[ENTRIES SHOWN]
--- --- ---

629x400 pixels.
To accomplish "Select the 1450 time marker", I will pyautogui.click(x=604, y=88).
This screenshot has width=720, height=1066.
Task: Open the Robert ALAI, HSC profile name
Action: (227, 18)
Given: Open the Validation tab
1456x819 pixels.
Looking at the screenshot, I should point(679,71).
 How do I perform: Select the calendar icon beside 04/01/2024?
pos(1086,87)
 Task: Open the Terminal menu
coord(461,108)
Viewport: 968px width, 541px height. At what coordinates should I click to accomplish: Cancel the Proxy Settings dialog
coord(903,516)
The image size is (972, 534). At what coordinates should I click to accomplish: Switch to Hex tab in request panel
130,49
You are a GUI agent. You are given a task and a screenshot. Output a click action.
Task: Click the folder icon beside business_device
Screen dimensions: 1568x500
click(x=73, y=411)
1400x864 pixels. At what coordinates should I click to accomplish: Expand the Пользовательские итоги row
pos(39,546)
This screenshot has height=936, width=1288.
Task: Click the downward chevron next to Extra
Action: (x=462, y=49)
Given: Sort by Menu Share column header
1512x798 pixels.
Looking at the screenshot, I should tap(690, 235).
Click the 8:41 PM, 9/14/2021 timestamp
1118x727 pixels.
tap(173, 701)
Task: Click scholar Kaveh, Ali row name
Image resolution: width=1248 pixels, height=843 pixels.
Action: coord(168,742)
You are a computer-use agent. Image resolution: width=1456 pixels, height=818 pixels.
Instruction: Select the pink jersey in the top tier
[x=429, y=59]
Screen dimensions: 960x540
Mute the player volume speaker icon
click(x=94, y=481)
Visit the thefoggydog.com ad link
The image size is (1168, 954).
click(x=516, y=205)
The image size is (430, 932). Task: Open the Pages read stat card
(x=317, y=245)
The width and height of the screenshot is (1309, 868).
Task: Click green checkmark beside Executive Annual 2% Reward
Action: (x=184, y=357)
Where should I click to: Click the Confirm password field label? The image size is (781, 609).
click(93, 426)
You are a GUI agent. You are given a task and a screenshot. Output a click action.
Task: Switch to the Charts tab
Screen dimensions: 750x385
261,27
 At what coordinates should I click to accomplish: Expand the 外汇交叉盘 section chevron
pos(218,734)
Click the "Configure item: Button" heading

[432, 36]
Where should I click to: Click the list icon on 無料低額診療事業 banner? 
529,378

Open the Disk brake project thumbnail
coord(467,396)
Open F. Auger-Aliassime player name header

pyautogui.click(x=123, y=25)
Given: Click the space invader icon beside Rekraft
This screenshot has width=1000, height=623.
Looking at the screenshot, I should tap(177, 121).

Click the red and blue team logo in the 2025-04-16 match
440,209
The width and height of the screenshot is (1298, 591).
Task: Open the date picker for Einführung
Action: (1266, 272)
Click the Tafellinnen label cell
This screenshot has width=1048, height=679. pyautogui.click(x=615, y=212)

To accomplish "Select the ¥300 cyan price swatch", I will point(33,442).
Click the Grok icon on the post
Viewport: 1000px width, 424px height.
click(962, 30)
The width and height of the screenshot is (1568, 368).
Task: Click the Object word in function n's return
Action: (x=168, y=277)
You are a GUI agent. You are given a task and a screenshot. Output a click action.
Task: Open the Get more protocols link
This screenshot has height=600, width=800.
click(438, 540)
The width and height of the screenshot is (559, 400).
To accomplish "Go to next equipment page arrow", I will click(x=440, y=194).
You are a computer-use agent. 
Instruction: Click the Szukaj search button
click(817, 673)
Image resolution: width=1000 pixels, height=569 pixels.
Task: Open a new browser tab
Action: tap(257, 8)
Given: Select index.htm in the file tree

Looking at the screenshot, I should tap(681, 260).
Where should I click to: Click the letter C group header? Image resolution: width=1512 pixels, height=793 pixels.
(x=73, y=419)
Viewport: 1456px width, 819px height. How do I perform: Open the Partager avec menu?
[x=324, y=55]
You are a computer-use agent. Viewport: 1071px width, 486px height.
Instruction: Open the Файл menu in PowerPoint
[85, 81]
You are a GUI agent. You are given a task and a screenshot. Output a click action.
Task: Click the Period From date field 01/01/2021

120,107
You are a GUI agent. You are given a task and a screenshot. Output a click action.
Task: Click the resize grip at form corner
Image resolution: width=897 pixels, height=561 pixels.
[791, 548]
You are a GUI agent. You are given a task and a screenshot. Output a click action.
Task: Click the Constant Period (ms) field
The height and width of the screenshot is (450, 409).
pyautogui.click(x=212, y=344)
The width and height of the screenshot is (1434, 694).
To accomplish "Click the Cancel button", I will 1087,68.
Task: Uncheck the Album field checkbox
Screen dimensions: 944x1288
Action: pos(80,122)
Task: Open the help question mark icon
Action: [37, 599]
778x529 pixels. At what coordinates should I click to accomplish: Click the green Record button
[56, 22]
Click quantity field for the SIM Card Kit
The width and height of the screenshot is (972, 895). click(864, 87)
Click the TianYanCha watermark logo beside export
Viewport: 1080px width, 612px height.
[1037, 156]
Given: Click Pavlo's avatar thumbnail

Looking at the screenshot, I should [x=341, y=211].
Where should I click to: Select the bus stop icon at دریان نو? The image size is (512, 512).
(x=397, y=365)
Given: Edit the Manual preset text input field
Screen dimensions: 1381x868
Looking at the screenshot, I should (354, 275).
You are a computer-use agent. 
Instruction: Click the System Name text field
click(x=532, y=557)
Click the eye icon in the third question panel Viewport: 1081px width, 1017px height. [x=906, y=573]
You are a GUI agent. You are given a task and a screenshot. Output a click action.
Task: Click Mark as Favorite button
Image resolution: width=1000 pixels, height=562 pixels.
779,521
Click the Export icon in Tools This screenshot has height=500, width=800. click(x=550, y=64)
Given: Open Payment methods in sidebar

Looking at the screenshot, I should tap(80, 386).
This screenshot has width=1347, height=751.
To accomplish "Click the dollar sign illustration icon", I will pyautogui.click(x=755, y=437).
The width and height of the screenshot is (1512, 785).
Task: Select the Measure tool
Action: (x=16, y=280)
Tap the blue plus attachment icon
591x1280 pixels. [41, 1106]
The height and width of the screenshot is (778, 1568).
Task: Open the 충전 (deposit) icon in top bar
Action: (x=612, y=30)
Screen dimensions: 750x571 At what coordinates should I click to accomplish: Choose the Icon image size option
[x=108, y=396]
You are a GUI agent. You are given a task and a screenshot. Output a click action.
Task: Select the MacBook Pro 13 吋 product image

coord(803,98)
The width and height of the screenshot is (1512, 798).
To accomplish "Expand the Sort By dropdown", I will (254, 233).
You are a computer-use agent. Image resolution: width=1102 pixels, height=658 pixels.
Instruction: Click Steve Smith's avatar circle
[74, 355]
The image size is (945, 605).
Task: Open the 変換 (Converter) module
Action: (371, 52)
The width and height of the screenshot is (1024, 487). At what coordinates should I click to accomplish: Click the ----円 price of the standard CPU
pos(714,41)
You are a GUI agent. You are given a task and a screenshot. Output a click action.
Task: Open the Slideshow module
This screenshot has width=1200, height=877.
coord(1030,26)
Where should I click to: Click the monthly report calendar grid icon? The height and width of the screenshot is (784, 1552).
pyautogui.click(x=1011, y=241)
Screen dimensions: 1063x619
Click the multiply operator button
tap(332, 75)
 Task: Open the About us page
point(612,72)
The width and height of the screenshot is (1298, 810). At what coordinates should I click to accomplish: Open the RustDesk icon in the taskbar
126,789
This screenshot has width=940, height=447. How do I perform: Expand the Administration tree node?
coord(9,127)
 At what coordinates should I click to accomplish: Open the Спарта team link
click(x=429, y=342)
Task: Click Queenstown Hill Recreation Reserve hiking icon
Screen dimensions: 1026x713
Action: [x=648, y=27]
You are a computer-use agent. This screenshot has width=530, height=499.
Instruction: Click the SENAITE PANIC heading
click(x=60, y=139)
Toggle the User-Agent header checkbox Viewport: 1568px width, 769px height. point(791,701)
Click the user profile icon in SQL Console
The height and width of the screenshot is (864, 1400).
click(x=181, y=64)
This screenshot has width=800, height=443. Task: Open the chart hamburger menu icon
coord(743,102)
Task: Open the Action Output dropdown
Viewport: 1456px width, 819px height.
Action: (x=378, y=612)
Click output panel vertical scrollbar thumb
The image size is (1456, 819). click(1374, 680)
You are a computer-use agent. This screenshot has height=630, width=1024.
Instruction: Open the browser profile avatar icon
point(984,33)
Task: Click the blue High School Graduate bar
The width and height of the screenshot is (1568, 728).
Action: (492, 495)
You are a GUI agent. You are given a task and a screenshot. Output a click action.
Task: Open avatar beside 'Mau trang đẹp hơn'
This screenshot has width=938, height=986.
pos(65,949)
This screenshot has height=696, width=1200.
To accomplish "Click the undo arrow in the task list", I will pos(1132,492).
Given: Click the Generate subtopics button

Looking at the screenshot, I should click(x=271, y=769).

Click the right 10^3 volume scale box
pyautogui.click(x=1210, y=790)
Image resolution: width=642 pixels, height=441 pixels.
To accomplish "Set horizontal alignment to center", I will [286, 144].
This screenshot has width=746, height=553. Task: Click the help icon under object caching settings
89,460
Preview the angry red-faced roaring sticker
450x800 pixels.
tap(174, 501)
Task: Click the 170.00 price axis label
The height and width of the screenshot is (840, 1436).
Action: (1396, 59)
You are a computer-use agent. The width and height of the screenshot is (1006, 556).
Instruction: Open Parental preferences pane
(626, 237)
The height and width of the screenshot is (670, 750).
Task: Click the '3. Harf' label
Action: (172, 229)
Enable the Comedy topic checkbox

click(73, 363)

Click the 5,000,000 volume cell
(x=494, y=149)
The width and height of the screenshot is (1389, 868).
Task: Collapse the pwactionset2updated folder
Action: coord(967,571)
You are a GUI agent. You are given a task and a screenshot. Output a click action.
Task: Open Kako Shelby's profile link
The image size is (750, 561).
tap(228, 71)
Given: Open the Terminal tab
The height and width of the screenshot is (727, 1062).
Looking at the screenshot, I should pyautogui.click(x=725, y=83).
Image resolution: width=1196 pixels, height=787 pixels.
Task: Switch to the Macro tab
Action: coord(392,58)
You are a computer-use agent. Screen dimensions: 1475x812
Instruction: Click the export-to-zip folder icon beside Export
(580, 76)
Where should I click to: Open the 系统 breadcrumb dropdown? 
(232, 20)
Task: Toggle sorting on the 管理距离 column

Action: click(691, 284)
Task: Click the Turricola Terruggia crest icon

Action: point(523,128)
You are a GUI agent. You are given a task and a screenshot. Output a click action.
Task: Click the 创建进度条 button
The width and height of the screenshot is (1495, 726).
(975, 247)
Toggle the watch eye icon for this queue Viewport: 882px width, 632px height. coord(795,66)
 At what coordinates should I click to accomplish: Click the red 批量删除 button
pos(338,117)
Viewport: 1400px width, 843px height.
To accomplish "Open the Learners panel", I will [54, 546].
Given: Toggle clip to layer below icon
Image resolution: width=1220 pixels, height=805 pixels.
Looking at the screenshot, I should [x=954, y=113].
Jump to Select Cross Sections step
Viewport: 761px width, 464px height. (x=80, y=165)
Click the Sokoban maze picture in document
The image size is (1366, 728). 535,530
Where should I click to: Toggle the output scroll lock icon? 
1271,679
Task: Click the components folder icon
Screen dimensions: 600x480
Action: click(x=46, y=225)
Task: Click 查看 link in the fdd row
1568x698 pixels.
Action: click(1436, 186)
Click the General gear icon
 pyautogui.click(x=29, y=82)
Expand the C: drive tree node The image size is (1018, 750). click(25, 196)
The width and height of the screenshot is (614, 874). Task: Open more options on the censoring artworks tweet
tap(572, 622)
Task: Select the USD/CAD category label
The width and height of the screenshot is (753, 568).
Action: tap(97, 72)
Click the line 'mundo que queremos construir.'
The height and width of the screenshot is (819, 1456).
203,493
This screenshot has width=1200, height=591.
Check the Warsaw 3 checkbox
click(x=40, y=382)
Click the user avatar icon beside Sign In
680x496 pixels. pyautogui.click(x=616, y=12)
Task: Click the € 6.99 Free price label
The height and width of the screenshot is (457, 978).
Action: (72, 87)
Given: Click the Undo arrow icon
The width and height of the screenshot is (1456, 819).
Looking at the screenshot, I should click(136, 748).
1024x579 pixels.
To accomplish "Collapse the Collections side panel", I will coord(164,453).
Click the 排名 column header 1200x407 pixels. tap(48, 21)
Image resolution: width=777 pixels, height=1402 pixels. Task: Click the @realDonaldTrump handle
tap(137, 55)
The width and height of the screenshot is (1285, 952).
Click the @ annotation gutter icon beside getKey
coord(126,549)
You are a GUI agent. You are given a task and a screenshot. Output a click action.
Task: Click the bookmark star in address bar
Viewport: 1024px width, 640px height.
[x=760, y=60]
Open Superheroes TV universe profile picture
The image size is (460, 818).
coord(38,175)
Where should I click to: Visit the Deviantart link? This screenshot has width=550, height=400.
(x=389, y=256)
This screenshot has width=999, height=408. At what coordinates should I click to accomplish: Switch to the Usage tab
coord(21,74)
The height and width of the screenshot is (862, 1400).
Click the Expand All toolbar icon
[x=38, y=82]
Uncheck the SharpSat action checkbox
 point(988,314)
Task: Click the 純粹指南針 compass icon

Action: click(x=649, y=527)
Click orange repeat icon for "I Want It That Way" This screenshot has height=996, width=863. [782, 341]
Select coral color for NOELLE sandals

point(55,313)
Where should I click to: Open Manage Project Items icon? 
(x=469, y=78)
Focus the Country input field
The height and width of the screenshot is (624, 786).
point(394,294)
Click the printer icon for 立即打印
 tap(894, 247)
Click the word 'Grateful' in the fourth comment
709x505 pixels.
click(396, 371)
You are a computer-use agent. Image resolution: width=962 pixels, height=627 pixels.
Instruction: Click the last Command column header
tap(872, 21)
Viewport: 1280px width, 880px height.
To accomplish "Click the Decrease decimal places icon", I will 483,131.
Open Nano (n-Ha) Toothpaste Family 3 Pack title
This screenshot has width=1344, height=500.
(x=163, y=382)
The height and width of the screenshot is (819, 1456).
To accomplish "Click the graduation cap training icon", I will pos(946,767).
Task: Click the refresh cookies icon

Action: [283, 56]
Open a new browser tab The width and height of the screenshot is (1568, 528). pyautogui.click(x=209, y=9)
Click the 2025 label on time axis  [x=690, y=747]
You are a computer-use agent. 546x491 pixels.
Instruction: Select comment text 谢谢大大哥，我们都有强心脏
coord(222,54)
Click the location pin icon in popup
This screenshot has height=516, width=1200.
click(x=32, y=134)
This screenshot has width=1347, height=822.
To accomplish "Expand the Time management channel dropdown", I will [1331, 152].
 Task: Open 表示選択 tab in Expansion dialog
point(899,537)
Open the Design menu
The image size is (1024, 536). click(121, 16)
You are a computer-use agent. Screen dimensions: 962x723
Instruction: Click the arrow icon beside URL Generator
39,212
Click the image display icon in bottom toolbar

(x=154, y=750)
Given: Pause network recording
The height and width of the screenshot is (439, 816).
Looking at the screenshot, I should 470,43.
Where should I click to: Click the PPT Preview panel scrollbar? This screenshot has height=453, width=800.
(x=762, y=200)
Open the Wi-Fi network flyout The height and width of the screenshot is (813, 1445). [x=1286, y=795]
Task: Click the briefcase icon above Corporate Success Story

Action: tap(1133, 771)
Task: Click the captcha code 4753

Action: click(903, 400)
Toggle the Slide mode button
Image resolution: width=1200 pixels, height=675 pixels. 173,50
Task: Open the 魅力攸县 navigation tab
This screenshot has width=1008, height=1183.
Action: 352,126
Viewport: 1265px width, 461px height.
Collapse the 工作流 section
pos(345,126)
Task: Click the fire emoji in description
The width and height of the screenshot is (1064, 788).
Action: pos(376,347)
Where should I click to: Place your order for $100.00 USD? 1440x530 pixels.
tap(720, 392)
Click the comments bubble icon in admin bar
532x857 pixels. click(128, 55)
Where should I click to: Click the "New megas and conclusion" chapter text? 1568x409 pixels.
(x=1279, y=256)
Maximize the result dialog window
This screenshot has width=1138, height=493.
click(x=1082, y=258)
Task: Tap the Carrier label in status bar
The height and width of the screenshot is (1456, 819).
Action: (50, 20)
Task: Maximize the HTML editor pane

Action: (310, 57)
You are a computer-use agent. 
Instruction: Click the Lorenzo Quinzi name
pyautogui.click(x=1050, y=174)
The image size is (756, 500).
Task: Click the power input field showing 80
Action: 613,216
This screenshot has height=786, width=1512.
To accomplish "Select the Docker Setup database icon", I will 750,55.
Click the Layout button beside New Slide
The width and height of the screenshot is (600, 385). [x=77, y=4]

--- --- ---

Repeat the records verbatim from their start through the line containing "coord(903,516)".

629x400 pixels.
To accomplish "Select the 1450 time marker", I will pyautogui.click(x=604, y=88).
This screenshot has width=720, height=1066.
Task: Open the Robert ALAI, HSC profile name
Action: (227, 18)
Given: Open the Validation tab
1456x819 pixels.
Looking at the screenshot, I should point(679,71).
 How do I perform: Select the calendar icon beside 04/01/2024?
pos(1086,87)
 Task: Open the Terminal menu
coord(461,108)
Viewport: 968px width, 541px height. At what coordinates should I click to accomplish: Cancel the Proxy Settings dialog
coord(903,516)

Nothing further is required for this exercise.